El pensamiento de estos dos grandes hombres públicos europeos, que vienen a representar la quintaesencia del pensamiento europeo en la materia, no solo por quienes lo expresan- el Papa y el Gral.de Gaulle, sino por la perdurabilidad e invariación del mismo por más de medio siglo, nos está indicando sin ambages que Europa para constituirse en un polo de poder alternativo al Anglo-Americano debe constituir un gran espacio europeo, que incluya indubitablemente a Rusia. Ese triángulo estaría dado por la unión de París- Moscú –Berlín. Ello  se puede completar con un irregular cuadrilátero suplementario cuyos vértices serían Berlín, Teherán, Nueva Delhi, Moscú y construir así un verdadero espacio euroasiático, idea sostenida en nuestro días por el pensador ruso Alexander Dougin.

 

 

Europa en este momento está en tensión, por un lado ya constituyó el eje París-Berlín que se opuso a la guerra de Iraq y el presidente Putin de Rusia habla de integrarse a “la casa Europa”, pero por otro lado tenemos, a Inglaterra, que ni siquiera se sumó al uso de la moneda común, a la que siguen como alumnos aplicados España, Italia, Holanda y Polonia sumándose a la estrategia de la potencia mundial talasocrática y entrando en una guerra que no les pertenece.

 

En cuanto al debate político-cultural también Europa está tensionada. Por un lado aquellos que como el ex presidente de Francia Giscard d´Estaing pretenden imponer una constitución no-cristiana a la Comunidad Europea de Naciones y así poder incorporar a Turquía sin objeciones y por otro, aquellos que pretenden una definición onto-histórico-teológica del Viejo Continente.

 

El despeje de estas tensiones y sus diferentes  modos de resolución afectaran la vida de Iberoamérica en el siglo que comienza.

 

Para terminar vayan dos ideas circunscriptas exclusivamente a Suramérica. Somos un espacio bioceánico de 18 millones de kilómetros cuadrados- el doble que los Estados Unidos- y  poblado por 326 millones de habitantes, que poseemos el 30 % de las reservas de agua dulce del planeta(Amazonia-Hielos continentales).
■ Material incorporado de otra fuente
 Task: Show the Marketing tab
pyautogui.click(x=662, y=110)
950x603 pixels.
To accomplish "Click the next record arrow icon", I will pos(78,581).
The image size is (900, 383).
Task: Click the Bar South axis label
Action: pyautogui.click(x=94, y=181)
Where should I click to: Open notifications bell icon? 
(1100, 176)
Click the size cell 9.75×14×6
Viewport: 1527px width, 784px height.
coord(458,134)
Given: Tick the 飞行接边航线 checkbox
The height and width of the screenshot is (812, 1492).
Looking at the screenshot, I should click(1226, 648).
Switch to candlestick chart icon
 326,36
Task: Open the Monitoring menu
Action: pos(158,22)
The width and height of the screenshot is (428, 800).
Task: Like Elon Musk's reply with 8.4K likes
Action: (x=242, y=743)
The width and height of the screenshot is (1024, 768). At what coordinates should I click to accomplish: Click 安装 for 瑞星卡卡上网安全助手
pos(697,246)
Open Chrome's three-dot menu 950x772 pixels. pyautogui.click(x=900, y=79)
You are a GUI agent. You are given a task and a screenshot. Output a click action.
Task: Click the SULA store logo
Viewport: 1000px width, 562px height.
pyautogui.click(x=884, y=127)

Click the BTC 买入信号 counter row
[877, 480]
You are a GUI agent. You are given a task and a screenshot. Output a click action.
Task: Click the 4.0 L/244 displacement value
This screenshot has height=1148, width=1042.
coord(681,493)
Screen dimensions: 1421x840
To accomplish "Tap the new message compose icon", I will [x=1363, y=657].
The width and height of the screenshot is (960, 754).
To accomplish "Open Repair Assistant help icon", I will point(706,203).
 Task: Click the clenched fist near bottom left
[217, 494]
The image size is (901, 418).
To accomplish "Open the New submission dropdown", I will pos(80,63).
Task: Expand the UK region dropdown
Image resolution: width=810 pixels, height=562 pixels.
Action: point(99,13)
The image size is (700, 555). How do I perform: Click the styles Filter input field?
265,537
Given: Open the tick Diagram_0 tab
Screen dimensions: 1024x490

Nosotros limitamos estratégicamente al naciente no con el océano Atlántico, como se nos enseña,  sino con Africa y al poniente con Asia. Como el Pacífico va a ser el “océano político” del siglo XXI, que los espumadores de mares, al decir de Carl Schmitt, van a controlar con uñas y dientes, porque por ahí va a pasar el cúmulo de sus transacciones. Nuestro espacio de maniobra allí va a ser nulo, por lo tanto debemos volcarnos al Atlántico, en donde podemos establecer una alianza con naciones emergentes de Africa como Nigeria o Sudáfrica y naciones culturalmente afines como Angola, Mozambique, Guinea Ecuatorial o Camerún, entre otras. Y tender un puente a Europa, que nos permita navegar y experimentar el Atlántico como un Mare Nostrum suramericano. Ello nos daría además una proyección sobre la Antártida de gran peso propio.